Iowa Republican Sen. Chuck Grassley introduced legislation on Thursday requiring all employers to confirm the legality of their employees through E-Verify.
“E-Verify will safeguard opportunities for legal workers and give employers a reliable tool to have a legal workforce,” Grassley, the ranking member on the Senate judiciary committee, said in a statement.
Should Grassley’s Accountability Through Electronic Verification Act of 2013 pass, the program would be instituted permanently and be made mandatory for all employers within one year of its enactment.
It would also increase the penalty for employers who hire undocumented workers, and require employers to check the status of all current employees and new hires within three years.
Currently, E-Verify is voluntary program available at no charge to employers who submit information on an employee’s I-9 to the Department of Homeland Security, which coordinates with the Social Security Administration to determine a worker’s legal status.

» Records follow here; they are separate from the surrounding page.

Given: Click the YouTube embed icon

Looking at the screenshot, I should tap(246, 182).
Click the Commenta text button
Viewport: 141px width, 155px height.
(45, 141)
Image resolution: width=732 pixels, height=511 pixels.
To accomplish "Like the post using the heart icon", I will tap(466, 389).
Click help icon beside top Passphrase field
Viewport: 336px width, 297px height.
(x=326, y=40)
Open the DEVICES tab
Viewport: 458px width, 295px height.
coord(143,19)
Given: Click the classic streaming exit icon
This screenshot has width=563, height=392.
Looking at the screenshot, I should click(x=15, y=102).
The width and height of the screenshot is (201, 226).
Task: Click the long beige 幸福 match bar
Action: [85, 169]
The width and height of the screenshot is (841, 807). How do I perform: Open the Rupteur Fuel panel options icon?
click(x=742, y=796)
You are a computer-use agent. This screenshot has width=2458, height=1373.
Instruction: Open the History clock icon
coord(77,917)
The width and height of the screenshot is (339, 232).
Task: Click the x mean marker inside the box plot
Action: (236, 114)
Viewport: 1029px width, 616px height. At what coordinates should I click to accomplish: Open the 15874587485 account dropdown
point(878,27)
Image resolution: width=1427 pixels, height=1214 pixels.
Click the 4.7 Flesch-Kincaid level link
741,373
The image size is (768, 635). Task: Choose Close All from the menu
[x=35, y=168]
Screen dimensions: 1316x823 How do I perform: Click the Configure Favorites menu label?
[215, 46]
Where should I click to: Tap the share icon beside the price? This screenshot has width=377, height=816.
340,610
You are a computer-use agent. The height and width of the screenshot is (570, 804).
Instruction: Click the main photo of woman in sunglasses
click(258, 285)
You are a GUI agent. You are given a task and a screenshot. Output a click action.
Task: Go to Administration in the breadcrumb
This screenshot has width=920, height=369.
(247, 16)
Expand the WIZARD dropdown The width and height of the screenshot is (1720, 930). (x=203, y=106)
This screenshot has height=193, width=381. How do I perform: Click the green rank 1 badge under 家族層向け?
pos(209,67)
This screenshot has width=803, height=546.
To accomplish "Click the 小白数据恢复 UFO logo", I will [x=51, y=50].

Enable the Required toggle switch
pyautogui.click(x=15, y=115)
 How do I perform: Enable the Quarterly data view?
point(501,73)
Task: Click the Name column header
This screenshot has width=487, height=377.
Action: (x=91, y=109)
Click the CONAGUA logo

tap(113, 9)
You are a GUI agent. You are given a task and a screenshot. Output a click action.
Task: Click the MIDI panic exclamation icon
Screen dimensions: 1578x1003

“With employers using the program on a voluntary basis, E-Verify has already proven its value in helping to enforce immigration laws by giving employers a tool to determine if individuals are eligible to work in the United States,” Grassley said. “And, if we can help stop employers from hiring people here illegally, we can help stem the flow of individuals crossing the border for jobs.”
On a conference call with reporters Wednesday, Grassley said that while he would not get into specifics about the bipartisan immigration reform proposal eight other senators unveiled this week until he sees the actual legislation, he stressed the enforcement of border and employment security first. (RELATED: Congressman predicts bipartisan immigration reform plan will fail)
“Border security is very important. We’ll probably be able to reach an agreement on that,” he said, according to the Des Moines Register. “Little harder to reach an agreement on E-Verify, but I’m very much in support of that, and I think a lot of people will be. Business people might not, but I think it’s okay to check Social Security numbers. Agricultural workers may be more difficult, but we’ve got to pass something in that area.”
E-Verify has been operational since 1996. It was established as a pilot program in 2001 and expanded to the rest of the nation in 2003, and has been reauthorized three times since. It is currently authorized through 2015 in its current form.
Grassley introduced similar legislation in 2011 that died in committee.